REQUIRED WORK:
Up to and including the line that contains "[Instagram] (152, 1707)", repeat each line of the data exactly, starting from the first.

INPUT RECORDS:
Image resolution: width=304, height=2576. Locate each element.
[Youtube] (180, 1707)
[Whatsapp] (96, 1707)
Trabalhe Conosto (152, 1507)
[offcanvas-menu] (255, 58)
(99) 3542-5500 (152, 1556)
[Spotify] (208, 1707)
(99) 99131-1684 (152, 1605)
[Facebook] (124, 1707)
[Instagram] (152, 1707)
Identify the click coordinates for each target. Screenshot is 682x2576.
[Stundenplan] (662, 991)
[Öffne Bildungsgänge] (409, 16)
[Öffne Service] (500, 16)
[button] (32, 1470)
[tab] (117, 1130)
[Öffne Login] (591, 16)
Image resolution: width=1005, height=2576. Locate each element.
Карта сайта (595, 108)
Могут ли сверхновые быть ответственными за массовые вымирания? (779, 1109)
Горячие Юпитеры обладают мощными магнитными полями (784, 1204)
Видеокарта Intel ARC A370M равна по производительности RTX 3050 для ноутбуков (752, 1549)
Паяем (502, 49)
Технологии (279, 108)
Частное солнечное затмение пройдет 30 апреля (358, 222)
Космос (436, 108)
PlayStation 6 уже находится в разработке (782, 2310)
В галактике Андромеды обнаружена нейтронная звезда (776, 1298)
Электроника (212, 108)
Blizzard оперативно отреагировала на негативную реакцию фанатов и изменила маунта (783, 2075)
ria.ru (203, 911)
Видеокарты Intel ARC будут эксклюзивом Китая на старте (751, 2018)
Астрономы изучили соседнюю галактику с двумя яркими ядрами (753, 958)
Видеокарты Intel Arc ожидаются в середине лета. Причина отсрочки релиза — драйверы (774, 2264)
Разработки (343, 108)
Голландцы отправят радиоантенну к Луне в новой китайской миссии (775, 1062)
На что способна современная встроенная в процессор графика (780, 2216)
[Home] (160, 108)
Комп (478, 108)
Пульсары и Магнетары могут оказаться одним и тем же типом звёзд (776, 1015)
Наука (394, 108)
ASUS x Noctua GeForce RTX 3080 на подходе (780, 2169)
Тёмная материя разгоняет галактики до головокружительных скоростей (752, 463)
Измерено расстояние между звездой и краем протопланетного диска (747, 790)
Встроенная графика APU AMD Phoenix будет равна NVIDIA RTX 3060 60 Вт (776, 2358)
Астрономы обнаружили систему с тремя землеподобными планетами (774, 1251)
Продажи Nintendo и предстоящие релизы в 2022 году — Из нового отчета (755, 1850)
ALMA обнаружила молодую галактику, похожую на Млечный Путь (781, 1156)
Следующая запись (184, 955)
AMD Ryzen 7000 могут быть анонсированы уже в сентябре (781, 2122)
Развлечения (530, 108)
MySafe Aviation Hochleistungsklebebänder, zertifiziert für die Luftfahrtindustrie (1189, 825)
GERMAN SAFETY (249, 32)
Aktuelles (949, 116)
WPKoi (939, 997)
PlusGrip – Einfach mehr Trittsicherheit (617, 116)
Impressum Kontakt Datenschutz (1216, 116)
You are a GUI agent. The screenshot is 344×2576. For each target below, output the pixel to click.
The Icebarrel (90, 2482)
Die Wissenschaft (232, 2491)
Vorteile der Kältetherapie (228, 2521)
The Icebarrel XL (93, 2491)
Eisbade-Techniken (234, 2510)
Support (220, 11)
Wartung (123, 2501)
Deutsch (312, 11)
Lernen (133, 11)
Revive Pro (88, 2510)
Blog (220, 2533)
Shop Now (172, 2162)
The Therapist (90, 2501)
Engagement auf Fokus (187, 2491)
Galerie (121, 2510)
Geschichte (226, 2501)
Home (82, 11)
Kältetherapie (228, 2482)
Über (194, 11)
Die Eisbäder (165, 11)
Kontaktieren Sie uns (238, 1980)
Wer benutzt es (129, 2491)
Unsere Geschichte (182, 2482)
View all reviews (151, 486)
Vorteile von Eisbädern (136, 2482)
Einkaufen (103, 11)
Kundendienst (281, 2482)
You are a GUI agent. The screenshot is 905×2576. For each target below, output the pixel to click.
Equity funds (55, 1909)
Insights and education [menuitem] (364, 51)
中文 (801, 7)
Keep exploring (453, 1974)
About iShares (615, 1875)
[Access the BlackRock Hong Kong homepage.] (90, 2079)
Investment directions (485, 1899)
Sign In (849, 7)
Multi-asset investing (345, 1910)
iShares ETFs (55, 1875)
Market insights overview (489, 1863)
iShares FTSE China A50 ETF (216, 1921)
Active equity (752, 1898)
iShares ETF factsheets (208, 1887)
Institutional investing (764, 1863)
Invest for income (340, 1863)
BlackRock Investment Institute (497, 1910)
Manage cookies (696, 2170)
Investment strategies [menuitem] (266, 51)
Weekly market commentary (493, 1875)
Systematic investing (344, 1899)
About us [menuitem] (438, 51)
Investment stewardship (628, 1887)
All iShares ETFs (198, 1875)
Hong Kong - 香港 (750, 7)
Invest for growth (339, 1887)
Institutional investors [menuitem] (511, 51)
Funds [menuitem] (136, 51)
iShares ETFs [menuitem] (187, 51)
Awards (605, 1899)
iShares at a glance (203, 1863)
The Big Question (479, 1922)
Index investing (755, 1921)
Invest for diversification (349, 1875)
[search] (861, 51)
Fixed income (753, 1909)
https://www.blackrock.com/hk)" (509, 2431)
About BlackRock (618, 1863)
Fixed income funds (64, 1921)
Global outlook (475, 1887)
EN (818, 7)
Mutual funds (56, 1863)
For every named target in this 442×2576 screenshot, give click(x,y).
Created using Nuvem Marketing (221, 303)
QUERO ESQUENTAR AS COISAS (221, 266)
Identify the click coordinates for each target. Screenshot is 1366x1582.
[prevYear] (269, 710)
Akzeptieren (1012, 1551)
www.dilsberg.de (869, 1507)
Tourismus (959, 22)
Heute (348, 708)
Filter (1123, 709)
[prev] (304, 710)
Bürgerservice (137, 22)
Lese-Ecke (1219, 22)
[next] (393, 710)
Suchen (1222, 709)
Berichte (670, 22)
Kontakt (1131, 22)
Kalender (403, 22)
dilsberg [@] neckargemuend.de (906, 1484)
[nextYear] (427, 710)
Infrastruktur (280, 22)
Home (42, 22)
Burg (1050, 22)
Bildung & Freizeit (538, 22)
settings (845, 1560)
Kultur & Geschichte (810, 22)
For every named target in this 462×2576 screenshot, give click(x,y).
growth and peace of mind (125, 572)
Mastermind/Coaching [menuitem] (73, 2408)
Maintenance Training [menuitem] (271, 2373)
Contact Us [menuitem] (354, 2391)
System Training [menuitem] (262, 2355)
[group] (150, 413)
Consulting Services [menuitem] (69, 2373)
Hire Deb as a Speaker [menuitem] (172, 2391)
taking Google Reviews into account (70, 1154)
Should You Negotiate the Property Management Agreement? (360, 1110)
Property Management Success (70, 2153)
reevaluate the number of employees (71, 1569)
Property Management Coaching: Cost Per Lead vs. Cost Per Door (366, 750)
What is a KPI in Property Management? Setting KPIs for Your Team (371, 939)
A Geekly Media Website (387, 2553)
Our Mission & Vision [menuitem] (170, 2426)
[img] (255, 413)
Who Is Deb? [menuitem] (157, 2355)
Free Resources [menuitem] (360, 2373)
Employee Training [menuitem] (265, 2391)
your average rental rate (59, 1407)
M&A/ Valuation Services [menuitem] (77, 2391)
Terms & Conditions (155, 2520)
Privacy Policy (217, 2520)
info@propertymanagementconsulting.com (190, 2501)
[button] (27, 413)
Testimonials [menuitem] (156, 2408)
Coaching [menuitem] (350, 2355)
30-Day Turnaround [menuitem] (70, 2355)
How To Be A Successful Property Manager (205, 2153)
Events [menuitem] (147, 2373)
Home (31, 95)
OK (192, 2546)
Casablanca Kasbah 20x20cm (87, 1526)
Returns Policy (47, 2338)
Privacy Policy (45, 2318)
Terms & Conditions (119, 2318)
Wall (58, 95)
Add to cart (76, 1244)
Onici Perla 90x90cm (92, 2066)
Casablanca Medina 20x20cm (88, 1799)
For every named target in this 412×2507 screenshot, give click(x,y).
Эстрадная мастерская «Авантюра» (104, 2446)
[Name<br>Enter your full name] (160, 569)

FINAL ANSWER:
Image resolution: width=304, height=2576. Locate each element.
[Youtube] (180, 1707)
[Whatsapp] (96, 1707)
Trabalhe Conosto (152, 1507)
[offcanvas-menu] (255, 58)
(99) 3542-5500 (152, 1556)
[Spotify] (208, 1707)
(99) 99131-1684 (152, 1605)
[Facebook] (124, 1707)
[Instagram] (152, 1707)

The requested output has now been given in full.